* **Stored data**:
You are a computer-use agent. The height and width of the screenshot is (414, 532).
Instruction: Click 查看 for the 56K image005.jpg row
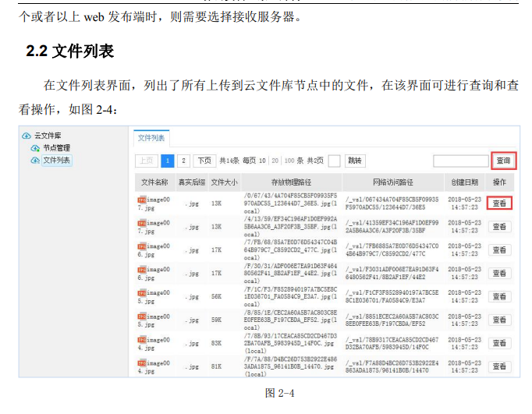[x=499, y=296]

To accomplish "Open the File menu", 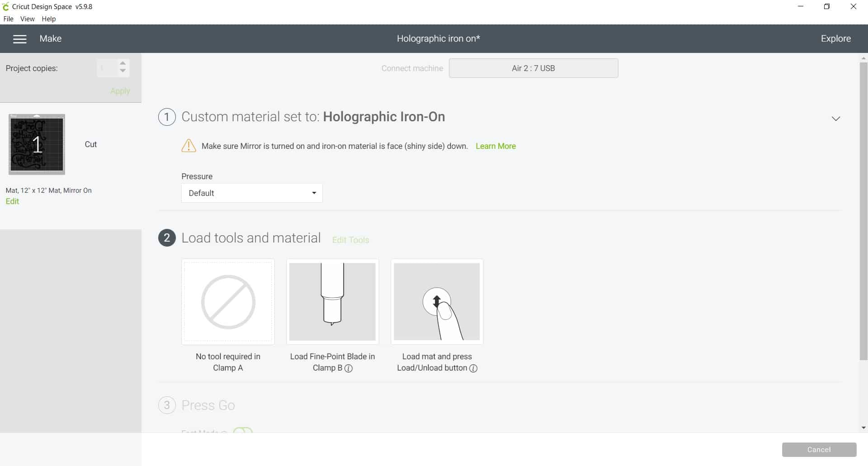I will coord(8,19).
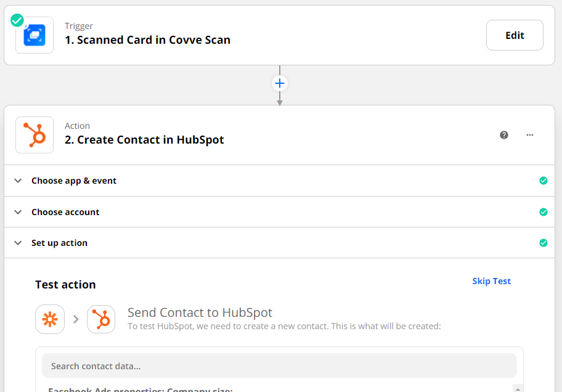Click the Search contact data field
This screenshot has width=562, height=392.
[x=279, y=366]
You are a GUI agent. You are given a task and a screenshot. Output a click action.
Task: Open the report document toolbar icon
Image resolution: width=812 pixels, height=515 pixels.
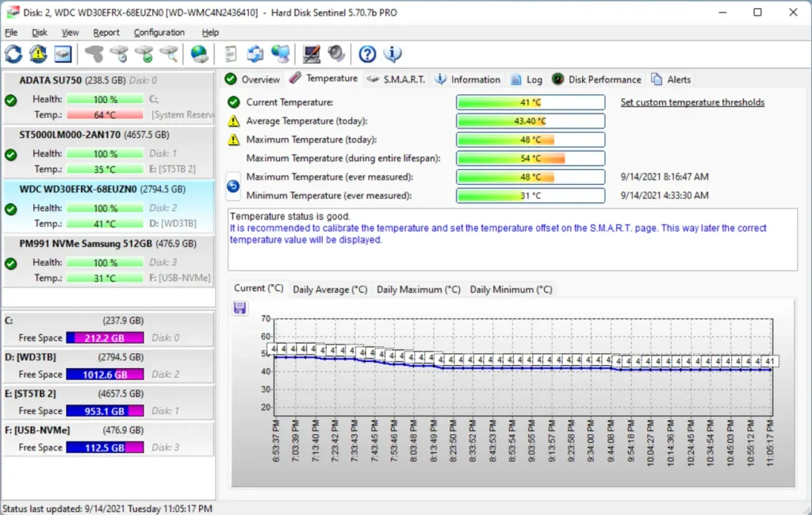[x=232, y=54]
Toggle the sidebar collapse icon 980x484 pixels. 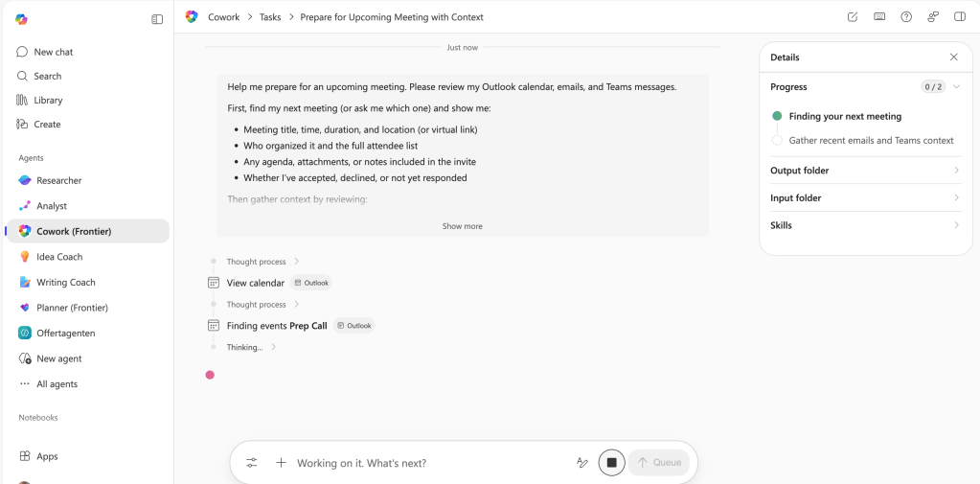[x=157, y=19]
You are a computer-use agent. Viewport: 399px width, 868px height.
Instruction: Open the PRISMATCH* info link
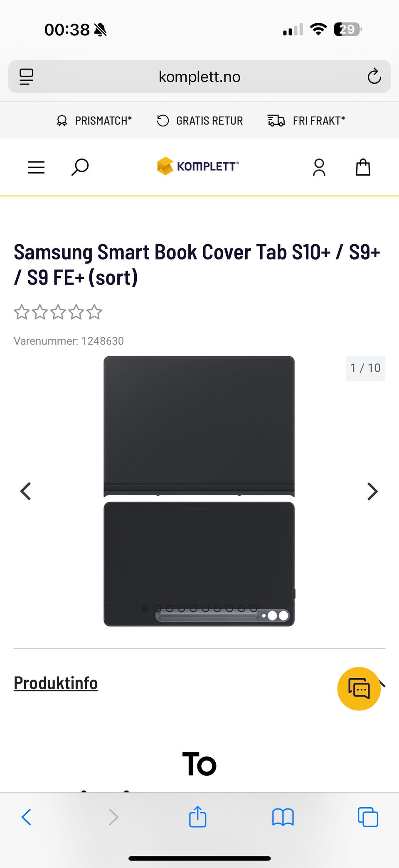click(94, 121)
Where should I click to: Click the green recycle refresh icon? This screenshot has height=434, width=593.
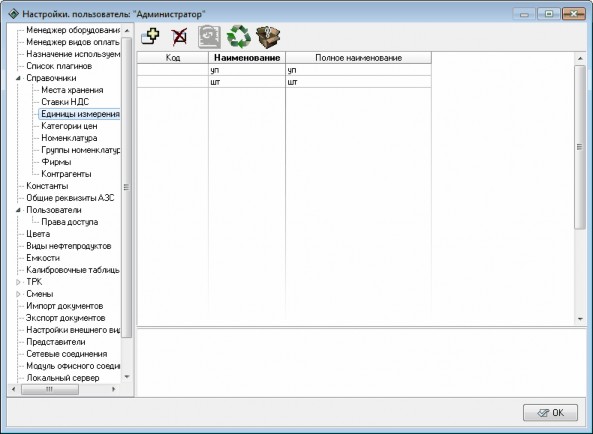(239, 37)
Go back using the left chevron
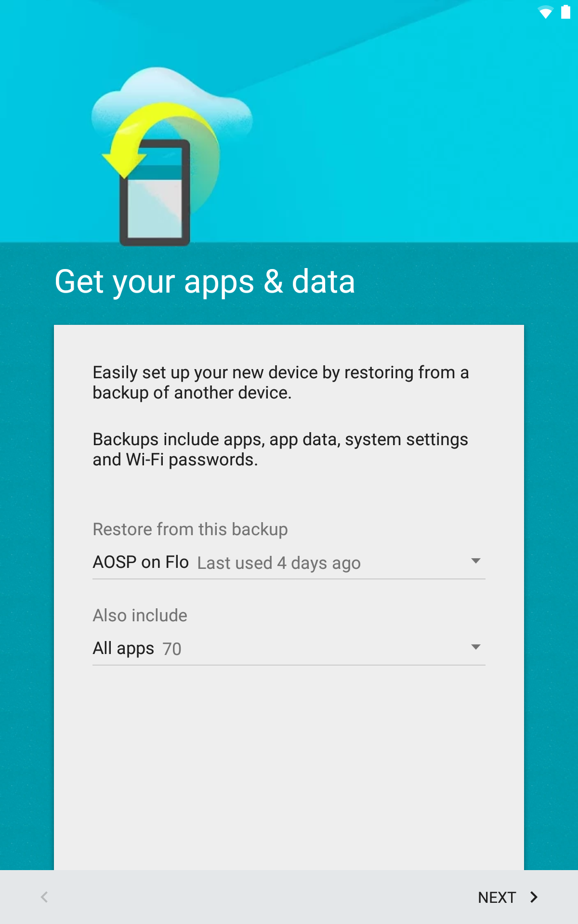 tap(44, 897)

* **Exercise requirements**:
Extract, word for word, every line from the one holding "Where should I" through the closing line of the data above. Do not include any pictures.

* **Written answer**:
Where should I click to: Click the green recycle refresh icon? This screenshot has height=434, width=593.
(239, 37)
Go back using the left chevron
 tap(44, 897)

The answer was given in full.